You have a destination IP and it is known through R3 on R2, and an ACL is configured under the Gig3 interface in order to block http traffic to that destination, the ACL will be independent of CEF or routing table. In few words, you will have the destination entry on your routing table and CEF no matter you are blocking the http traffic under the Gig3 to that destination.
Other thing is you are using an ACL + filter method on some routing protocol, but I think it is not the case.
:-)
02-18-2017 12:50 PM
Hi ,
Outbound—If the access list is outbound, after the software receives and routes a packet to the outbound interface, the software checks the criteria statements of the access list for a match. If the packet is permitted, the software transmits the packet. If the packet is denied, the software discards the packet.
Inbound —If the access list is inbound, when the router receives a packet, the Cisco IOS software checks the criteria statements of the access list for a match. If the packet is permitted, the software continues to process the packet. If the packet is denied, the software discards the packet.
HTH
Regards,
VS.Suresh.
02-19-2017 06:57 AM
Hi,R1----1gigR2gig3----R3
R2 deny outbound HTTP traffic on its interface gig3, if the traffic received on gig1 and CEF table put it on gig3, for the HTTP traffic, will it be denied on gig1 or gig 3?
Hi ,
As Explained by others , Just giving a gist of definition with flow for your reference.
As per Cisco Documentation below is the definition for ACL direction.
Mainly What happens is , Inbound ACL software checks first and based on decision packets gets permitted or discarded.
With Outbound ACL Software receives and route to Outgoing Interface , then software checks for criteria and based on decision packets gets permitted or discarded.

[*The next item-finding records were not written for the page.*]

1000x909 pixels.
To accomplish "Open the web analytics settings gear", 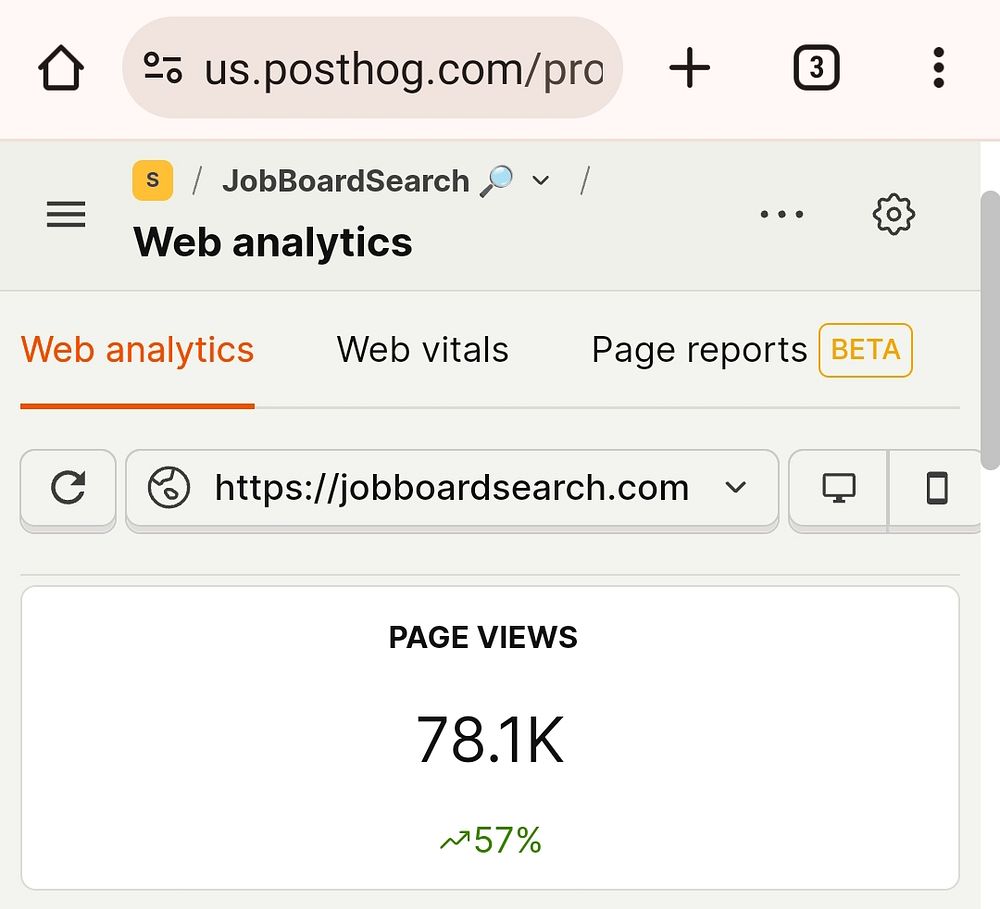I will 893,214.
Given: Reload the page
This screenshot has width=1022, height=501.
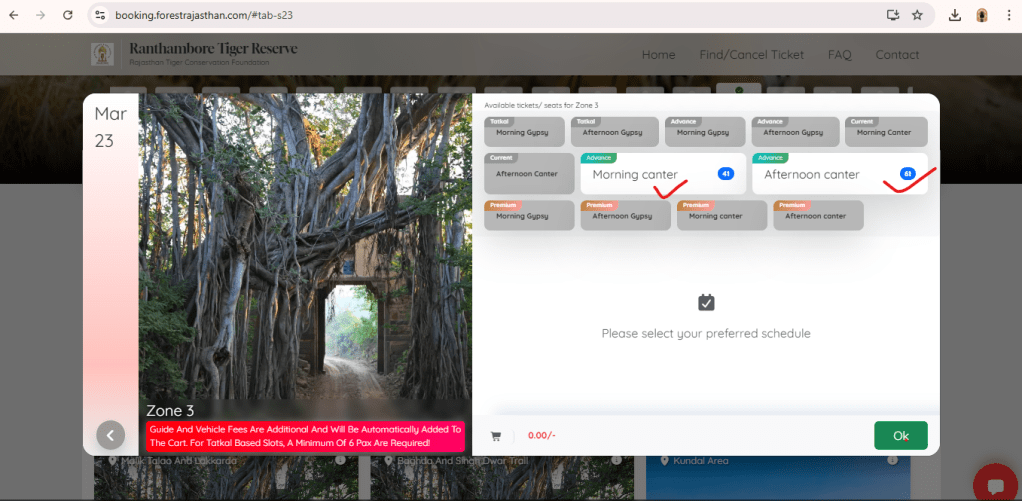Looking at the screenshot, I should tap(67, 16).
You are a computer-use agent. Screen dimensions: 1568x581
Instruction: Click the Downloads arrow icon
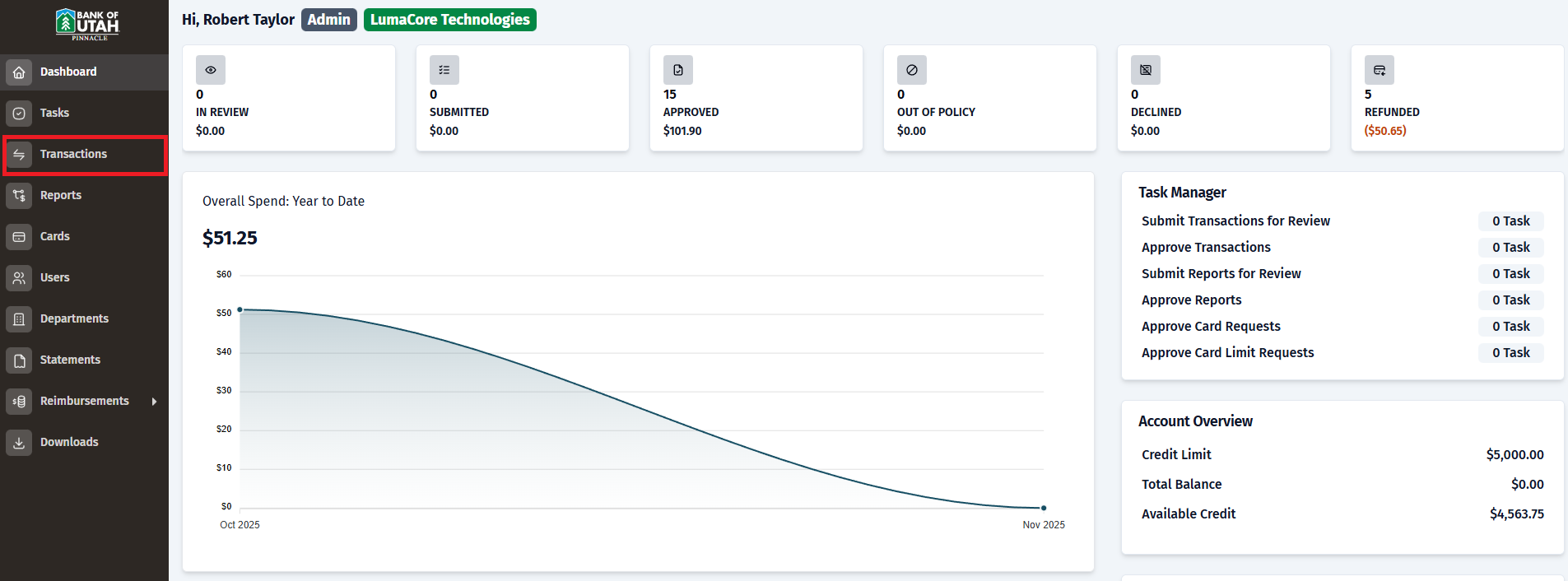(19, 443)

Just with Flow for your reference
Inbound means the traffic coming towards the port from outside
Outbound means the traffic going outside, it must have entered through some other port.
Internet<---[ (Gi1) Router (Gi2) ]<----Host
If ACL is placed at Gi2
Inboud: Traffic coming from Host will be filtered
Outbout: Traffic from Internet going towards host will be filtered.
Hope it Helps.
-GI
Discover and save your favorite ideas. Come back to expert answers, step-by-step guides, recent topics, and more.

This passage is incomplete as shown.